## Short exercise
Update the records below by replacing "Viewport" with "Display" wherever it occurs, and leave everything else unchanged.

--- Begin Data to use ---

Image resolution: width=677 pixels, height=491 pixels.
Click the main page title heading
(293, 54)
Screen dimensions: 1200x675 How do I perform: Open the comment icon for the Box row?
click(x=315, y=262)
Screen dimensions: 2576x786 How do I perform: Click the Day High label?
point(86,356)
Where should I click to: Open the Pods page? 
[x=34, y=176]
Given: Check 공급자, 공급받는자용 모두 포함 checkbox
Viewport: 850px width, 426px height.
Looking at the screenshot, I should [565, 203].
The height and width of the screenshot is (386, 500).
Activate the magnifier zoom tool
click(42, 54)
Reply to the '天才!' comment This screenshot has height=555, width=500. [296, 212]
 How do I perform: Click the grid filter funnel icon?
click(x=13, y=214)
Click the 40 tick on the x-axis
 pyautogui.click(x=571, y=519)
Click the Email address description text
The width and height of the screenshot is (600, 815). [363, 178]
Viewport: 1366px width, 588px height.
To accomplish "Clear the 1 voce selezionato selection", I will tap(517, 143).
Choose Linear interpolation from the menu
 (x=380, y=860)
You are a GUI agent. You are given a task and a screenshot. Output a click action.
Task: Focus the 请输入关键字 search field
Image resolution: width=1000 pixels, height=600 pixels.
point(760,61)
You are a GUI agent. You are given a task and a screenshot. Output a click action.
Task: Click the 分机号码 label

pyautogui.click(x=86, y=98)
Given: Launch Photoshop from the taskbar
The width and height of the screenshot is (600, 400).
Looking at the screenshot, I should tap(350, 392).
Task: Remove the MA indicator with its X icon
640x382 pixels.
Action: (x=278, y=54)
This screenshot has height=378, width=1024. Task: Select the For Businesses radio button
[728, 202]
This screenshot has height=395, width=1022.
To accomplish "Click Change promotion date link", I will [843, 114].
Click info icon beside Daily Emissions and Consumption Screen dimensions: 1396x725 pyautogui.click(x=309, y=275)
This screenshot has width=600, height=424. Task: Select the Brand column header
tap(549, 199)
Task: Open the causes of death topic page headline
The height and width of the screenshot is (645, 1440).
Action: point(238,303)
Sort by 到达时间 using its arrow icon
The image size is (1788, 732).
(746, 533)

--- End Data to use ---

## Completed task
Image resolution: width=677 pixels, height=491 pixels.
Click the main page title heading
(293, 54)
Screen dimensions: 1200x675 How do I perform: Open the comment icon for the Box row?
click(x=315, y=262)
Screen dimensions: 2576x786 How do I perform: Click the Day High label?
point(86,356)
Where should I click to: Open the Pods page? 
[x=34, y=176]
Given: Check 공급자, 공급받는자용 모두 포함 checkbox
Display: 850px width, 426px height.
Looking at the screenshot, I should [565, 203].
The height and width of the screenshot is (386, 500).
Activate the magnifier zoom tool
click(42, 54)
Reply to the '天才!' comment This screenshot has height=555, width=500. [296, 212]
 How do I perform: Click the grid filter funnel icon?
click(x=13, y=214)
Click the 40 tick on the x-axis
 pyautogui.click(x=571, y=519)
Click the Email address description text
The width and height of the screenshot is (600, 815). [363, 178]
Display: 1366px width, 588px height.
To accomplish "Clear the 1 voce selezionato selection", I will tap(517, 143).
Choose Linear interpolation from the menu
 (x=380, y=860)
You are a GUI agent. You are given a task and a screenshot. Output a click action.
Task: Focus the 请输入关键字 search field
Image resolution: width=1000 pixels, height=600 pixels.
point(760,61)
You are a GUI agent. You are given a task and a screenshot. Output a click action.
Task: Click the 分机号码 label

pyautogui.click(x=86, y=98)
Given: Launch Photoshop from the taskbar
The width and height of the screenshot is (600, 400).
Looking at the screenshot, I should tap(350, 392).
Task: Remove the MA indicator with its X icon
640x382 pixels.
Action: (x=278, y=54)
This screenshot has height=378, width=1024. Task: Select the For Businesses radio button
[728, 202]
This screenshot has height=395, width=1022.
To accomplish "Click Change promotion date link", I will [843, 114].
Click info icon beside Daily Emissions and Consumption Screen dimensions: 1396x725 pyautogui.click(x=309, y=275)
This screenshot has width=600, height=424. Task: Select the Brand column header
tap(549, 199)
Task: Open the causes of death topic page headline
The height and width of the screenshot is (645, 1440).
Action: point(238,303)
Sort by 到达时间 using its arrow icon
The image size is (1788, 732).
(746, 533)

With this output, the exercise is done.